In the exhibit New Again: Selections from the Rare Book Vault, curator Anne Meyers DeVine delves into the details of some the most intricate book-making of the past four centuries, placing on display rare works selected from the collections of UGA’s Hargrett Rare Book and Manuscript Library. The books range from art history biographies printed on a handpress to concertina-folded books of letters.
“With over a quarter million volumes from early printing of the 15th century to artist made books of the 21st century, visitors of all ages can find something unique that speaks to their personal interests,” said Kat Stein, director of the Hargrett Library. “The pleasure of exhibiting these works is in seeing all the ways that guests connect with the pieces and the stories that they inspire.”
On display in the Rotunda Gallery of the UGA Special Collections Building, the exhibit includes examples of hand-made tomes dating back centuries, as well as contemporary books that combine centuries-old techniques with a modern aesthetic.

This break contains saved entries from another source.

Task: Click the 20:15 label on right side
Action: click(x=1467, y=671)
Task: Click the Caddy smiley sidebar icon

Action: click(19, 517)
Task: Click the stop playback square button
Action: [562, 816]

For example, the display places a 1626 edition of Aesop’s Fables, written in Greek and Latin and accompanied by woodcut illustrations, beside a 2006 version of Aesop’s Fables illustrated by Russian book artist Dmitry Sayenko. The 21st century volume is one of only six in existence.
In another case, the book (Compound frame): seven poems, one of 120 copies produced by The Janus Press and Gefn Press in 1998, pairs seven of Emily Dickinson’s poems with relief prints by contemporary artist Susan Johanknecht. Elizabeth Steiner’s inventive book structure uses woven strips of Tyvek to bind the pages between covers of polyethylene needlepoint canvas backed with reflective plastic sheets. The final product demonstrates how traditional techniques can transform with modern elements.
"Visitors to the Hargrett Library are frequently surprised that we collect newly published books. The books in our Private Press Collection may feature handmade papers, handset type, unusual bindings, sometimes all three," said DeVine, rare book outreach coordinator for the Hargrett Library. "Showcasing these recent books alongside analogous older works from the rare book vault will, I hope, shed some light on contemporary book arts."
New Again: Selections from the Rare Book Vault, will remain on display through August 27. Before arriving to UGA’s campus, visitors should check their symptoms via UGA’s Dawg Check tool. Masks are required and visitors must follow social distancing guidelines in the galleries.